Semantic Structure

The Nature of HTML

The originators of HTML were scientists who wanted a standard means to share particle physics documents. They had little interest in the exact visual form of the document as seen on the computer screen. In fact, HTML was originally designed to enforce a clean separation of content structure and graphic design. The intent was to create a World Wide Web of pages that will display in every system and browser available, including browsers that "read" web page text to visually impaired users and can be accurately interpreted by automated search and analysis engines.

The inventors of the web did not realize the graphical and display potential of the web, and as such, HTML was not designed with display considerations in mind. They were so concerned about making web documents machine-friendly that they produced documents that only machines (or particle physicists) would want to read. In focusing solely on the structural logic of documents they ignored the need for the visual logic of graphic design and typography. This lack of a visual emphasis on the web is what causes web designers such stress in trying to get pages to look the way that they want them to look. This pressure is what caused browser software companies to begin to ignore the standards of proper HTML and allow additional visual and layout features or extensions of HTML to work within their browsers.

For example, most graphic designers avoid using the standard heading elements in HTML (<h1>, <h2>, and so on) because they lack subtlety: in most web browsers these elements make headlines look absurdly large (<h1>, <h2>) or ridiculously small (<h4>, <h5>, <h6>). But the header elements in HTML were not created with graphic design in mind. Their sole purpose is to designate a hierarchy of headline importance, so that both human readers and automated search engines can look at a document and easily determine its information structure. Only incidentally did browser designers create a visual hierarchy for HTML headers by assigning different type sizes and levels of boldness to each header element, though these type sizes tend to be somewhat limiting within the HTML language.

Fortunately CSS allows authors to change the visual presentation of elements to meet their design and visual preferences while maintaining the underlying semantic meaning (the word "semantic" literally means "meaning"). As with the original intention of the web, screen readers and other assistive technologies largely ignore visual styling and focus primarily on semantics and structure.

Using Headings for Content Structure

When encountering a lengthy web page, sighted users often scroll the page quickly and look for big, bold text (headings) to get an idea of the structure and content of the page. Screen reader and other assistive technology users also have the ability to navigate web pages by heading structure, assuming true headings are used (as opposed to text that is styled to be big and/or bold). This means that the user can view a list of all of the headings on the page, or can read or jump by headings, or even navigate directly to top level headings (<h1>), next level headings (<h2>), third level headings (<h3>), and so on.

Example

View the content structure of one of your web pages in WAVE. Enter the web page URL into the text box, press the button and then select the Outline tab in the side bar.

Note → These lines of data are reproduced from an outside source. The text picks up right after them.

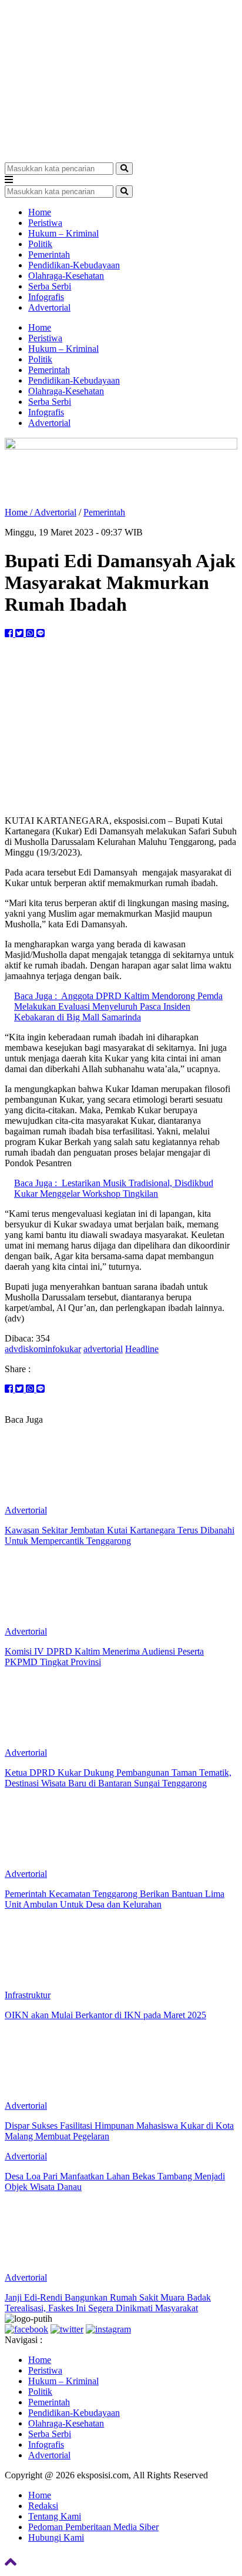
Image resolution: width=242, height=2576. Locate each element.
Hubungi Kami (56, 2537)
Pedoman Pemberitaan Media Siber (93, 2527)
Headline (142, 1349)
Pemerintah (49, 254)
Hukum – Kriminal (63, 233)
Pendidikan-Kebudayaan (74, 265)
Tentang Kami (54, 2516)
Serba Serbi (49, 286)
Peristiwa (45, 223)
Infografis (46, 297)
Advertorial (49, 307)
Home (39, 212)
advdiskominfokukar (43, 1349)
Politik (40, 244)
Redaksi (43, 2506)
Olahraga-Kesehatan (66, 276)
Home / (19, 512)
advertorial (103, 1349)
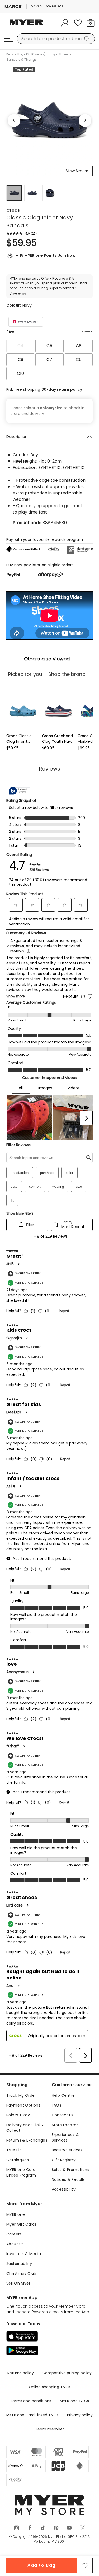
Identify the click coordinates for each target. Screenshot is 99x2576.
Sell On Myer (18, 2283)
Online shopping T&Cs (49, 2387)
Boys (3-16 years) (31, 54)
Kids (9, 54)
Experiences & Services (65, 2137)
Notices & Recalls (68, 2179)
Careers (14, 2234)
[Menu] (8, 38)
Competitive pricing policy (67, 2372)
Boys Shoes (59, 54)
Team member (49, 2429)
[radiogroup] (49, 359)
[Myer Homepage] (26, 25)
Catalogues (17, 2159)
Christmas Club (21, 2273)
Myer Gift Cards (21, 2224)
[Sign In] (65, 23)
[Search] (88, 39)
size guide (85, 331)
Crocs (13, 210)
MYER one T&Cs (74, 2401)
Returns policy (20, 2372)
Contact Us (63, 2115)
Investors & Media (23, 2253)
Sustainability (19, 2263)
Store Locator (65, 2124)
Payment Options (23, 2105)
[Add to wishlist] (85, 2565)
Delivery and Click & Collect (25, 2127)
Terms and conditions (30, 2401)
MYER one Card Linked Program (21, 2172)
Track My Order (21, 2095)
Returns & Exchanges (26, 2140)
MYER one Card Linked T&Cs (32, 2415)
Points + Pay (18, 2115)
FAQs (57, 2105)
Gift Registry (64, 2159)
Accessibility (64, 2189)
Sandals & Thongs (21, 59)
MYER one (15, 2214)
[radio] (20, 346)
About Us (14, 2244)
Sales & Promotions (70, 2169)
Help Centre (63, 2095)
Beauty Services (67, 2150)
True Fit (13, 2150)
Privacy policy (80, 2415)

Pages should be structured in a hierarchical manner, generally with one 1st degree headings (<h1>) being the most important (usually page titles or main content heading), then 2nd degree headings (<h2> - usually major section headings), down to 3rd degree headings (sub-sections of the <h2>), and so on. Technically, lower degree headings should be contained within headings of the next highest degree (i.e., one should not skip heading levels, such as from an <h2> to an <h4>, going down the document). The following outline shows the hierarchy of what a web page might contain. In fact, it represents the hierarchy of the main content section of this page, with different degrees of headers to represent higher or lower levels of content hierarchy. You can click on any of the heading items to jump to that section within this page.

Using Headings Correctly

Do not use text formatting, such as font size or bold to give the visual appearance of headings - use actual heading (<h1> - <h6>) for all content headings. Assistive technologies and other browsers rely upon the literal markup of the page to determine structure. Items that are bolded or display in a bigger font are not interpreted to be structural elements.

Likewise, do not use headers to achieve visual results only. For instance, if you want to highlight or emphasize an element within your content that is not a heading (such as I did with the previous sentence), do not use heading elements to achieve the visual appearance you want. Instead, use font size, bold, or italics. Actually, you should use styles to achieve visual results. If you want to emphasize something, you technically should use the <strong> element instead of <bold> and the <em> element instead of <i>. Bold and italics (<i>) both connote visual emphasis, whereas strong and emphasis (<em>) suggest semantic emphasis. Visually, <b> and <strong>, and <em> and <i> look exactly the same and are, unfortunately, generally treated the same (if differentiated at all) in screen readers, but developers should use the more proper HTML elements.

Using Lists Correctly

HTML lists - <ul>, <ol>, and <dl> - also convey a hierarchical content structure. Each of these has rules regarding their use as well. Unordered lists should be used when there is no order of sequence or importance. Ordered lists suggest a progression or sequence. Definition lists should be used explicitly for presenting a structure for definitions. As with heading, lists should be used correctly and for the right purposes. Unordered and ordered lists should always contain list items. Definition lists must always have definition descriptions. Empty lists are incorrect HTML. Lists should never be used for merely indenting or other layout purposes. Nested lists should be coded properly.